Une équipe de recherche internationale a étudié l’impact de l’énergie éolienne sur l’environnement, la société, l’économie et le cadre juridique. Russell McKenna, expert dans l’analyse des systèmes énergétiques au Centre de l’ingénierie et des sciences nucléaires à l’Institut Paul Scherrer PSI, explique à ETH-News quelles sont, selon lui, les mesures les plus importantes à prendre pour développer l’énergie éolienne.
- Dans une étude de synthèse, une équipe de scientifiques emmenée par Russell McKenna, l’auteur principal, a identifié 14 catégories d’impacts principaux de l’énergie éolienne.
- En plus de proposer des solutions aux effets identifiés, les scientifiques indiquent les priorités de la recherche. Plus de 400 études ont été prises en compte pour réaliser cette analyse.
- L’article récemment publié dans la revue spécialisée Joule donne des pistes pour de futures études et pour des décisions politiques.
ETH-News: Quel est le sujet de l’étude et quel est son message principal?

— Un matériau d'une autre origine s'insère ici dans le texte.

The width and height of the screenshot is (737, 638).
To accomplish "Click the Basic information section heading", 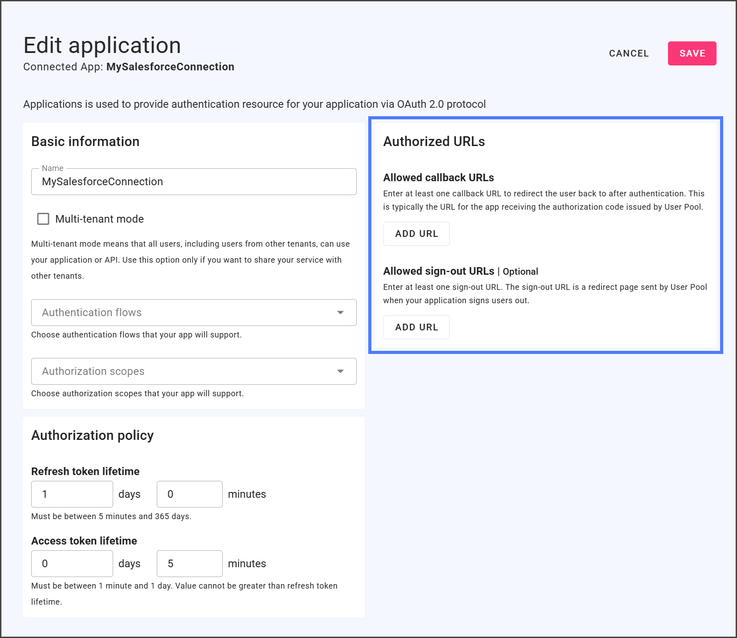I will 85,142.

Russell McKenna: L’étude porte sur l’impact de l’énergie éolienne sur les systèmes dans lesquels elle s’insère, qu’il s’agisse de systèmes environnementaux et climatiques, de systèmes socio-économiques, techno-économiques ou politico-juridiques. Nous avons examiné l’état actuel de la recherche et essayé de distinguer où le tableau était relativement clair et où se situaient les défis, qui doivent (toujours) être surmontés. De cette manière, nous avons défini 14 impacts en tout, afin de montrer les domaines auxquels la recherche devrait accorder la priorité si nous voulons relever ces défis.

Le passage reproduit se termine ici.